Documenting Social Media Datasets

Ed Summers
Published in
4 min readJul 16, 2018

--

Join us for an online conversation about documenting Twitter datasets, to encourage ethical practices for data publishing and reuse. If this sounds interesting, please read on for details…

From the earliest days of its existence Twitter has thought of itself as not just a company, but as a critical piece of infrastructure for the social web … or in the words of one of its creators and Twiter’s current CEO, Jack Dorsey

I see Twitter as a utility, a broadcasting system for the Internet.

Bilton (2013)

The idea of a social

For better and for worse (and everywhere in between) Twitter has become enmeshed in the modern newsroom (Hermida, 2010), so much so that some have suggested news organizations form a consortium and purchase the company outright because of the way it functions as a “wire service for the 21st century” (Web, 2017). While this doesn’t show any sign of happening soon, the question of whether social media companies like Twitter and Facebook should be regulated as media companies is at the top of everyone’s minds.

A significant part of the reason why Twitter is often perceived as a type of utility is because of its data API, which provides real time access to its fire hose of content. As other platforms such as Facebook and Instagram have started to reign in access to their APIs, largely in response to the Cambridge Analytica scandal, Twitter’s has remained open, at least for the time being. Perhaps Twitter’s lower number of users (think millions instead of billions) and the fact that it has cultivated an open API from the beginning have insulated it somewhat from pressures to close down access.

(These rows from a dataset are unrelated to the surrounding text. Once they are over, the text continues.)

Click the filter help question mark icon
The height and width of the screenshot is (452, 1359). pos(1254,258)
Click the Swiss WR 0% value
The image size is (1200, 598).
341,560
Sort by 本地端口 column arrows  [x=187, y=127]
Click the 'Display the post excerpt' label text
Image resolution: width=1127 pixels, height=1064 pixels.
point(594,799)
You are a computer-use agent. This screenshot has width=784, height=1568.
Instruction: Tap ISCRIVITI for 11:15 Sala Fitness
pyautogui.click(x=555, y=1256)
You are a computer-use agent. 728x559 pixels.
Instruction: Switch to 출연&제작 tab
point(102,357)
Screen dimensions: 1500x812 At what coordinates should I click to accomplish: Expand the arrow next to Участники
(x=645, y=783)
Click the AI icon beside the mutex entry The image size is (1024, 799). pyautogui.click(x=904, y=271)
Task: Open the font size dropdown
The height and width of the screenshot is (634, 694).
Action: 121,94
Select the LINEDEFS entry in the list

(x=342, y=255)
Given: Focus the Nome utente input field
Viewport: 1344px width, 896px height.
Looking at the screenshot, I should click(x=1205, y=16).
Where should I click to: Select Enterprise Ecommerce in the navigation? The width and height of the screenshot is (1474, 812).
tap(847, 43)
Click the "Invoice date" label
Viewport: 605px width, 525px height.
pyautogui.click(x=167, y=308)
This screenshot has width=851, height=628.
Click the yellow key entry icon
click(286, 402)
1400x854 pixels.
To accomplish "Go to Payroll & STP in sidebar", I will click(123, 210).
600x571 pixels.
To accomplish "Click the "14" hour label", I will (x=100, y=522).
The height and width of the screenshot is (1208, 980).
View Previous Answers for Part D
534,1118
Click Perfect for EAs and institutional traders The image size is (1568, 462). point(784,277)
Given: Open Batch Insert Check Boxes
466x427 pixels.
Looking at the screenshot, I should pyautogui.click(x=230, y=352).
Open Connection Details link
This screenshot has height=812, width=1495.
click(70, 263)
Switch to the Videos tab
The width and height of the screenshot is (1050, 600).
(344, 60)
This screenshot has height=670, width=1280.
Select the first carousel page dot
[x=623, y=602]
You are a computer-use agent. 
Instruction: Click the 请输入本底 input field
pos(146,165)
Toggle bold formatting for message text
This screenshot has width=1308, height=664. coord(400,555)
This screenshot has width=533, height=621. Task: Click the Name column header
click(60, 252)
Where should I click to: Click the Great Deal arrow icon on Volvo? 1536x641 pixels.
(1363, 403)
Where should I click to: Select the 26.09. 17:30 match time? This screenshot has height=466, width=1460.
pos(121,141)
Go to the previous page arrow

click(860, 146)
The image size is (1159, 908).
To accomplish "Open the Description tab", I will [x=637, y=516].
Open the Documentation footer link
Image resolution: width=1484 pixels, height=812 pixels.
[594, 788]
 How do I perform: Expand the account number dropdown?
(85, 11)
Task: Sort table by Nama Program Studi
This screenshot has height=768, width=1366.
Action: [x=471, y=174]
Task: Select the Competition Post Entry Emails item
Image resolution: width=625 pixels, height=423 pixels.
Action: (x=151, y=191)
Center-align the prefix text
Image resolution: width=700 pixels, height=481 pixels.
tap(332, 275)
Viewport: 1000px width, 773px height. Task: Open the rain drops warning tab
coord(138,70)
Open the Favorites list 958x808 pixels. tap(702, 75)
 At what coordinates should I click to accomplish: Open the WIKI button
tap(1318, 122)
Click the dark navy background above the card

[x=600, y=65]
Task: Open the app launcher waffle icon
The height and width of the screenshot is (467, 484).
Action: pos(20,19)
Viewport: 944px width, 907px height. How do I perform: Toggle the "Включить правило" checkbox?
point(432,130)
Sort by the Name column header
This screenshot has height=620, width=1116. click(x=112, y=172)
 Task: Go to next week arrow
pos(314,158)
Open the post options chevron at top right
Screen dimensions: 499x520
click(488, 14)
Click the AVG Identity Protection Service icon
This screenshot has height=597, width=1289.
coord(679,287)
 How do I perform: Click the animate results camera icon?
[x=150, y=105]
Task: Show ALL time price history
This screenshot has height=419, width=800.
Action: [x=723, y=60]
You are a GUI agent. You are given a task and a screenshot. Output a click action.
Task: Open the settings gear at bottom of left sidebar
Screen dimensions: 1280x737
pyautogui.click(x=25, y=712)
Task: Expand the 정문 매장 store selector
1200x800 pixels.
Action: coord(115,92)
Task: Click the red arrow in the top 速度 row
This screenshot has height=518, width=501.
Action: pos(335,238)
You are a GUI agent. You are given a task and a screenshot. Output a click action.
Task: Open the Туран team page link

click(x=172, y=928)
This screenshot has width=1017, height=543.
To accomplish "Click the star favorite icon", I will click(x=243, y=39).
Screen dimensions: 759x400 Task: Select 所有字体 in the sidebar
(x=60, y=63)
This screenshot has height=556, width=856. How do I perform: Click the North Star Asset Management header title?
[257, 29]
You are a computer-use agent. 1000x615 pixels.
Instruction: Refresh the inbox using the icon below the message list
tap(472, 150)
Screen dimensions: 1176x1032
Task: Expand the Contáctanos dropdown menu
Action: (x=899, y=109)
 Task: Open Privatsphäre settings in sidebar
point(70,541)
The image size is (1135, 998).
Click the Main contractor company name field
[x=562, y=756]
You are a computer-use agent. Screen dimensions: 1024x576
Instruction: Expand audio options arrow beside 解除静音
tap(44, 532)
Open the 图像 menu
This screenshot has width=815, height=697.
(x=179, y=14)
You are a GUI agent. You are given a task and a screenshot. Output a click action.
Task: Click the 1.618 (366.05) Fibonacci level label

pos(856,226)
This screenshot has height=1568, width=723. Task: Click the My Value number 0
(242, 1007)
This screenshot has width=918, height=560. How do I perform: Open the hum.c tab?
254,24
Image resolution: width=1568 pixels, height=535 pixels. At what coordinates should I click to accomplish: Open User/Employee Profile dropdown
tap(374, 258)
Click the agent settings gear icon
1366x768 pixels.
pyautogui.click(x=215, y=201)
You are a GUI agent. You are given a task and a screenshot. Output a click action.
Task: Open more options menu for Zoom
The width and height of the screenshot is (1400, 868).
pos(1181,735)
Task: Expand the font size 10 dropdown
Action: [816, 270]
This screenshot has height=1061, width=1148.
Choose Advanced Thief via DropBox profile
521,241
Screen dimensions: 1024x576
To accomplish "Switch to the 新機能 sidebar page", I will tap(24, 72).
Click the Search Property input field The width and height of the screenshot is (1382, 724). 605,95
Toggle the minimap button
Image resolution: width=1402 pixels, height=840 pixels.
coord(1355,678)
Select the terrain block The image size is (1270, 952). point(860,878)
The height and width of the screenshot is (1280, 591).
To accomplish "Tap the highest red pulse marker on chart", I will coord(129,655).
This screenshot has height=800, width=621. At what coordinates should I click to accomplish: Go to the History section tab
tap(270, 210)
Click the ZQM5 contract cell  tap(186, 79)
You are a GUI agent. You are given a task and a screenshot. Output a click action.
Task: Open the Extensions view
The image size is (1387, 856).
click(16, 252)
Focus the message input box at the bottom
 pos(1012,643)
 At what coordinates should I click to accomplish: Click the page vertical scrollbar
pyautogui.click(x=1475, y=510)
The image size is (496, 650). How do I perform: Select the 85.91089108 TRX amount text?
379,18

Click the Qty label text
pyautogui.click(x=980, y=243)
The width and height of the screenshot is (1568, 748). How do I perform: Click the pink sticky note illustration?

The same API affordances that allow Twitter to be used by journalists have also made it a very popular data source for academic researchers. A wide variety of tools and services exist for accessing Twitter data, and we’ve even started to see some patterns for the ethical sharing of datasets emerge here in the Documenting the Now project and elsewhere in data repositories around the world. But even with all this work we haven’t seen a great deal of conversation around the best ways to document social media datasets.

A few weeks ago, Justin Littman of the Social Feed Manager project kicked off a conversation (in Twitter naturally) about this very issue:

Several participants in that thread thought it would be useful to get together online to talk informally about ideas for addressing some possible patterns or best practices for documenting Twitter datasets (but possibly more). The basic agenda will be for participants to give quick overviews about their interests, and to see if any of our projects could align in useful ways.

Details

Some attendees have already indicated that they are coming but if you aren’t one of them and plan on attending please shoot an email over to edsu@umd.edu just so we have an idea how many people are coming. Otherwise, here are the details:

July 23, 2018
2–3 PM EDT
Webex Link

Reading

While it’s not required at all (seriously) here are some articles that may be of interest, if you want some background reading.

Driscoll, K. and Walker, S. (2014). Working within a black box: Transparency in the collection and production of big Twitter data. International Journal of Communication, 8:1745–1764.

Edwards, P. N., Mayernik, M. S., Batcheller, A. L., Bowker, G. C., and Borgman, C. L. (2011). Science friction: Data, metadata, and collaboration. Social Studies of Science, 41(5):667–690.

Fiesler, C and Proferes, N. (2018). “Participant” Perceptions of Twitter Research Ethics. Social Media + Society, 4(1).

Gebru, T., Morgenstern, J., Vecchione, B., Vaughan, J. W., Wallach, H., Daum ́e, H., and Crawford, K. (2018). Datasheets for datasets. Technical Report 1803.09010, arXiv.

Hamer, A. Ethics of Archival Practice: New Considerations in the Digital Age. Archivaria, 85:156–179.

Mannheimer, S. and Hull, E. (2017). Sharing selves: Developing an ethical framework for curating social media data. International Journal of Digital Curation, 12(2):196–209.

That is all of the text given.